Six major chat piles and tailings impoundments in the Old Lead Belt have been identified as major original source points of contaminated mining sediments within the Big River watershed. These abandoned dump sites are located in the towns of Leadwood, Desloge, Elvins/Rivermines, Park Hills/Federal, Flat River/National, and Bonne Terre. Historically, mine/mill wastes have been discharged directly into streams, were gradually eroded into streams, or catastrophically released into streams en masse due to tailings dam failures.

Past and ongoing releases of tailings have contaminated channel sediments and floodplain deposits along 90 miles of the Big River and its tributaries (MDNR, 2007), with lead and zinc in excess of Probable Effects Concentrations (PEC) established by MacDonald et al. (2000). The Missouri 2004/2006 303(d) List identifies over 93 miles of the Big River as impaired due to tailings sediments and cadmium, lead, and zinc, and another 10 miles along its tributaries.

******************************

- Given problem a
Retype the passage on mining waste in the Big River watershed word for word, starting with "Past and ongoing" and going on through "along its tributaries.".

- Stored rows
******************************

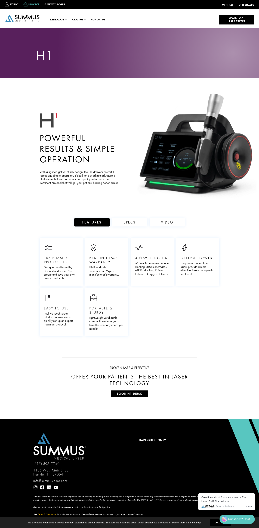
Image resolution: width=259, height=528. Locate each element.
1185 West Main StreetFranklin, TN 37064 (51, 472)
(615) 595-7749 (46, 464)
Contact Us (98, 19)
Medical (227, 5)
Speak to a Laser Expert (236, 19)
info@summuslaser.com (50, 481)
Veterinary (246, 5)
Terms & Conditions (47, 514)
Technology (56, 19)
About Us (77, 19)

******************************

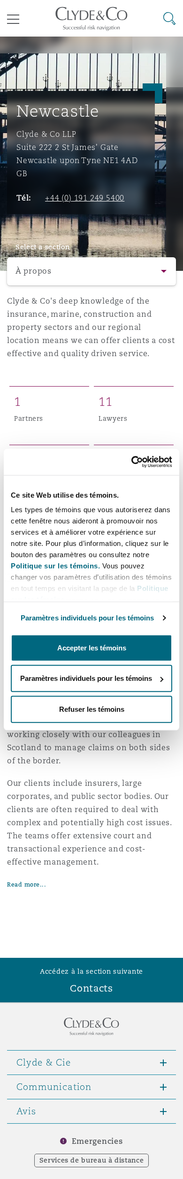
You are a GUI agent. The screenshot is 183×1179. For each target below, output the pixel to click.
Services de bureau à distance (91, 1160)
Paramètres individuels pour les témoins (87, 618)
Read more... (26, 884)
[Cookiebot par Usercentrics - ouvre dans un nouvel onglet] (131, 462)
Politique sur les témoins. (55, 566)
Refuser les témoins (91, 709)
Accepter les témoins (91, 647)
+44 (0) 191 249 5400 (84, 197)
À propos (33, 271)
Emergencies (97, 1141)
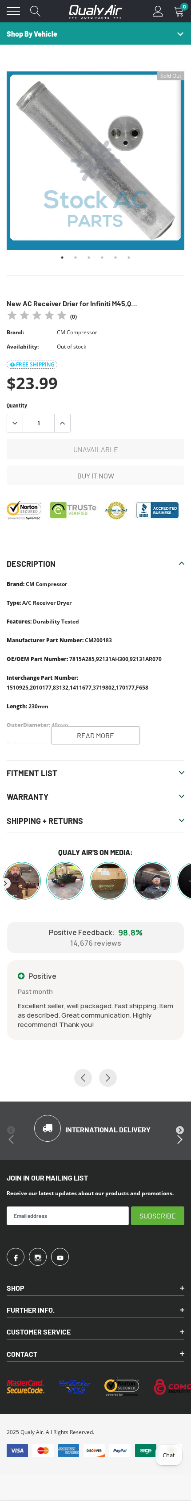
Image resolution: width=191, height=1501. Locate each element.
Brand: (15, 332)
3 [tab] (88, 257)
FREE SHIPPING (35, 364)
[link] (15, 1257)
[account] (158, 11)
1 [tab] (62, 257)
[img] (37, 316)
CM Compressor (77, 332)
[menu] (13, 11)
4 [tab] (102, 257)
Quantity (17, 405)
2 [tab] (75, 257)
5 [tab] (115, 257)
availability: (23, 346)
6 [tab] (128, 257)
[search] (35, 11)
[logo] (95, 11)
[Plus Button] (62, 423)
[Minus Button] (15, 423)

******************************

- Given problem b
Echo these lines from the records unchanged, starting with the line with "4 [tab] (102, 257)" and going on through the line with "[Minus Button] (15, 423)", and give nothing else.

- Correct output a
Past and ongoing releases of tailings have contaminated channel sediments and floodplain deposits along 90 miles of the Big River and its tributaries (MDNR, 2007), with lead and zinc in excess of Probable Effects Concentrations (PEC) established by MacDonald et al. (2000). The Missouri 2004/2006 303(d) List identifies over 93 miles of the Big River as impaired due to tailings sediments and cadmium, lead, and zinc, and another 10 miles along its tributaries.

- Correct output b
4 [tab] (102, 257)
Quantity (17, 405)
2 [tab] (75, 257)
5 [tab] (115, 257)
availability: (23, 346)
6 [tab] (128, 257)
[search] (35, 11)
[logo] (95, 11)
[Plus Button] (62, 423)
[Minus Button] (15, 423)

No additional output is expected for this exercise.